Em meios porosos, o crescimento de biofilmes pode obstruir os poros, causando o chamado bioentupimento. O desenvolvimento do biofilme é controlado pelo fluxo de fluido e tamanho dos poros, definidos como a distância que separa dois pilares, do meio poroso 8,9,10. Tanto o tamanho dos poros quanto o fluxo de fluido controlam o transporte de nutrientes e as forças de cisalhamento locais. Por sua vez, o biofilme crescente obstrui os poros, afetando a distribuição de velocidade do fluido 11,12,13, o transporte de massa e a condutividade hidráulica do meio poroso 14,15. As mudanças na condutividade hidráulica são refletidas através do aumento da pressão em sistemas confinados16,17,18,19. Os estudos microfluídicos atuais em desenvolvimento de biofilme e bioentupimento concentram-se no estudo do impacto das velocidades de fluxo em geometrias homogêneas16,20 (isto é, com tamanho de poro singular) ou meios porosos heterogêneos12,21,22. No entanto, para desvendar os efeitos das vazões e do tamanho dos poros no desenvolvimento do biofilme e as consequentes mudanças de pressão no meio poroso bioentupido, é necessária uma plataforma experimental altamente controlável e versátil que permita o estudo de diferentes geometrias de meios porosos e condições ambientais em paralelo.
O presente estudo introduz uma plataforma microfluídica que combina medidas de pressão com imagens simultâneas do biofilme em evolução dentro do meio poroso.

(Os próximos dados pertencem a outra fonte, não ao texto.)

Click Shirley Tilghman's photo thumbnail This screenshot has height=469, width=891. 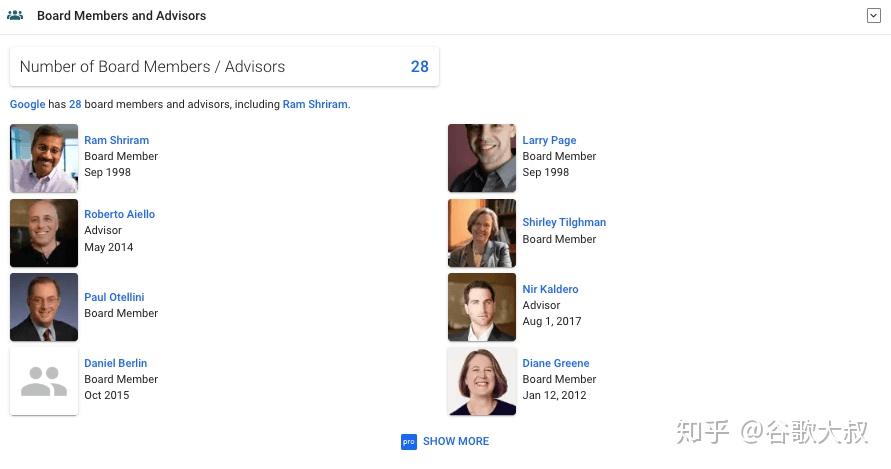click(x=482, y=233)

Devido à sua permeabilidade a gás, biocompatibilidade e flexibilidade no projeto da geometria do canal, um dispositivo microfluídico feito de polidimetilsiloxano (PDMS) é uma ferramenta adequada para estudar o desenvolvimento de biofilme em meios porosos. A microfluídica permite o controle das condições físicas e químicas (por exemplo, fluxo de fluidos e concentração de nutrientes) com alta precisão para mimetizar o ambiente de habitats microbianos23. Além disso, os dispositivos microfluídicos podem ser facilmente fotografados com resolução micrométrica usando um microscópio óptico e acoplados a medições on-line (por exemplo, a pressão local).

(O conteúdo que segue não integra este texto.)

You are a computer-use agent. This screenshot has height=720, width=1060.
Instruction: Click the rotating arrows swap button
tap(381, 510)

Neste trabalho, os experimentos se concentram em estudar o impacto do tamanho dos poros em um meio poroso homogêneo análogo sob condições controladas de escoamento imposto. O fluxo de um meio de cultura é imposto usando uma bomba de seringa, e a diferença de pressão através do canal microfluídico é medida simultaneamente com sensores de pressão. O desenvolvimento do biofilme é iniciado pela semeadura de uma cultura planctônica de Bacillus subtilis no canal microfluídico. Imagens regulares do biofilme em evolução e análise de imagens permitem obter informações resolvidas em escala de poros na cobertura da superfície sob várias condições experimentais. As informações correlacionadas da mudança de pressão e a extensão do bioentupimento fornecem subsídios cruciais para estimativas de permeabilidade de meios porosos bioentupidos.